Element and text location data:
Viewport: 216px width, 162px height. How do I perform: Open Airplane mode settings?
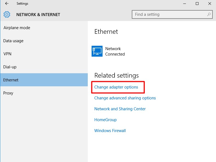[x=44, y=28]
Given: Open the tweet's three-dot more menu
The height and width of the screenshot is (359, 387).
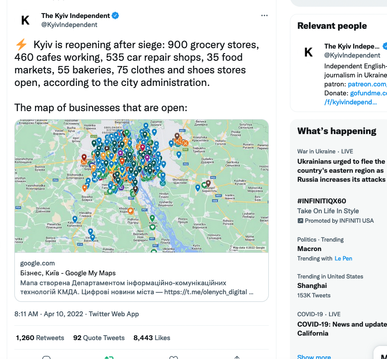Looking at the screenshot, I should click(x=264, y=16).
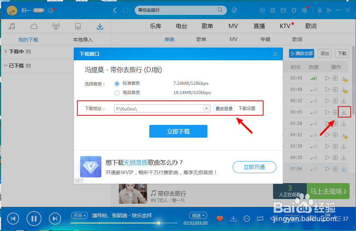Select the 高品质音质 quality radio button
Screen dimensions: 356x231
pyautogui.click(x=117, y=93)
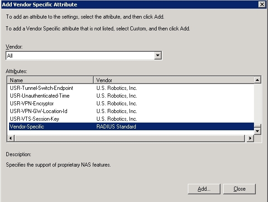This screenshot has width=268, height=202.
Task: Click the Add... button
Action: click(204, 189)
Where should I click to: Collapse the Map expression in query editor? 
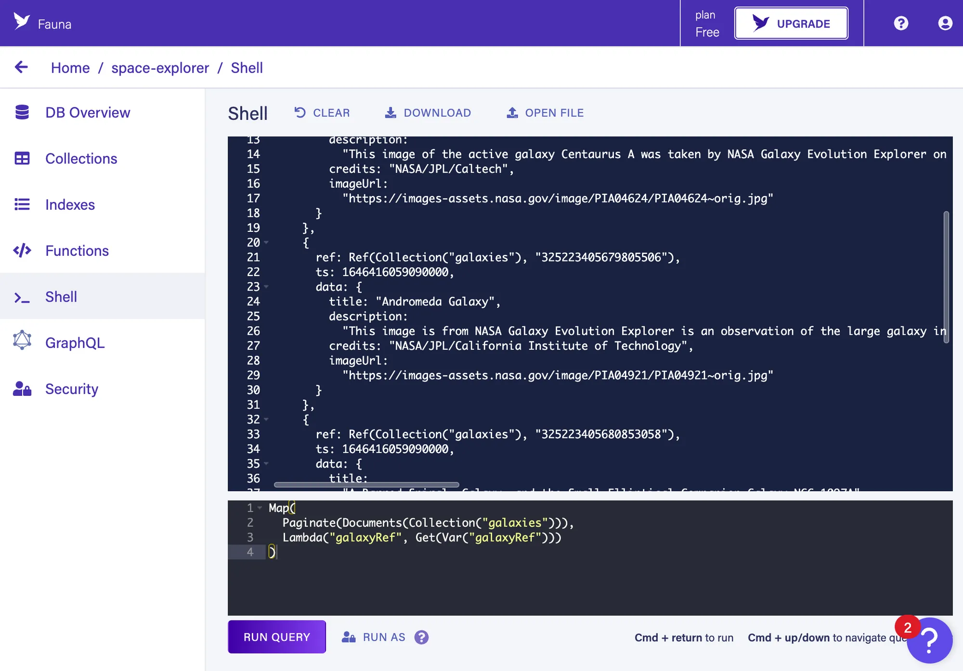[260, 507]
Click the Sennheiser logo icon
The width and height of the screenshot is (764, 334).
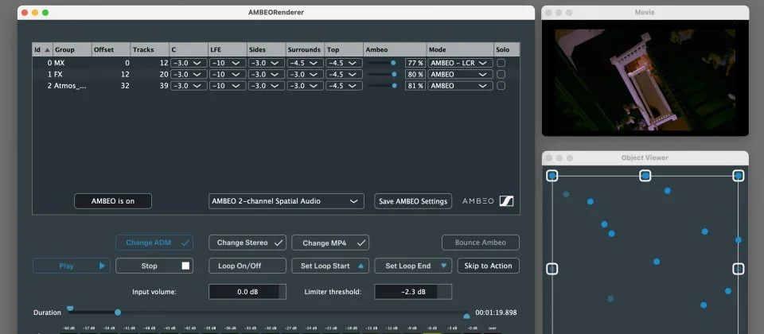506,201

WORK TO COMPLETE — Duplicate these lines exactly, omitting the pictures from your answer.

SOLUTION TO THIS TASK —
Viewport: 216px width, 162px height. How do I perform: Open Airplane mode settings?
[x=44, y=28]
Given: Open the tweet's three-dot more menu
The height and width of the screenshot is (359, 387).
Looking at the screenshot, I should click(x=264, y=16).
Select the 高品质音质 quality radio button
Screen dimensions: 356x231
pyautogui.click(x=117, y=93)
This screenshot has width=268, height=202.
Task: Click the Add... button
Action: click(204, 189)
Where should I click to: Collapse the Map expression in query editor? 
[260, 507]
Click the Sennheiser logo icon
The width and height of the screenshot is (764, 334).
506,201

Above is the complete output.